UK arms dealers accused of selling to blacklisted countries

Government launches investigation into alleged sale of ex-Soviet weapons to "undesirable locations"

The government has launched an investigation into a series of UK arms dealers following allegations that old Soviet weapons have been sold to blacklisted countries.

The Foreign Secretary, David Miliband, has asked MPs not to release the list of companies apparently involved in order to avoid jeopardising the investigation.

He made his request after senior MPs on a Commons select committee were given a document by Oleksandr Gorin, the deputy foreign minister of the former Soviet republic of Ukraine.

According to the report by the cross-party group of MPs, published today, the document contained a list of UK registered arms brokers to whom the Ukraine had licensed the export of weapons from the Soviet stockpile.

These weapons are believed to include AK-47 Kalashnikov assault rifles.

When the MPs informed the Foreign Office, Miliband responded to say that HM Revenue and Customs and the Export Control Organisation were investigating the companies listed in the document.

Miliband said: "From our perspective it would be preferable if the [committee] did not at this point make public the details contained in the list as it would alert the companies to the fact that we are investigating and might lead those who have committed an offence to try to cover their tracks."

The report published today is critical of the fact that the Foreign Office was oblivious to these sales.

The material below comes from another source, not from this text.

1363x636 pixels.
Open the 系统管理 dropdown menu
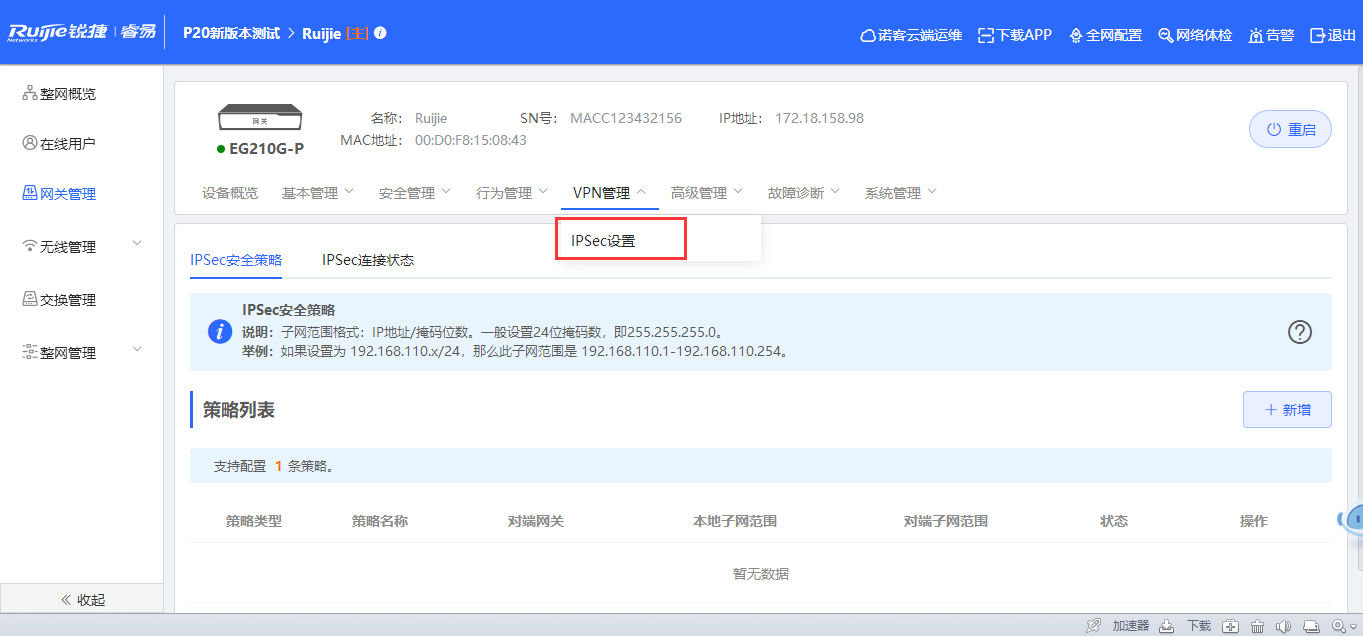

It says: "We are extremely concerned that the UK embassy in Kiev, the Export Control Organisation and HM Revenue & Customs were all unaware of the existence of this list of UK brokers who had been granted export licences...

"We recommend that, in major arms exporting countries such as Ukraine, the FCO should ensure that its embassies and diplomatic posts engage more effectively with the national export control organisations to obtain information on UK arms brokers licensed by overseas states."

The government confirmed earlier this year that weapons used by Israel in the Gaza conflict were highly likely to contain British-made components. The committee said this was regrettable, and called for closer scrutiny of British arms exports.

Concerns were also raised that British military equipment may have been used against civilians during hostilities in Sri Lanka in 2006.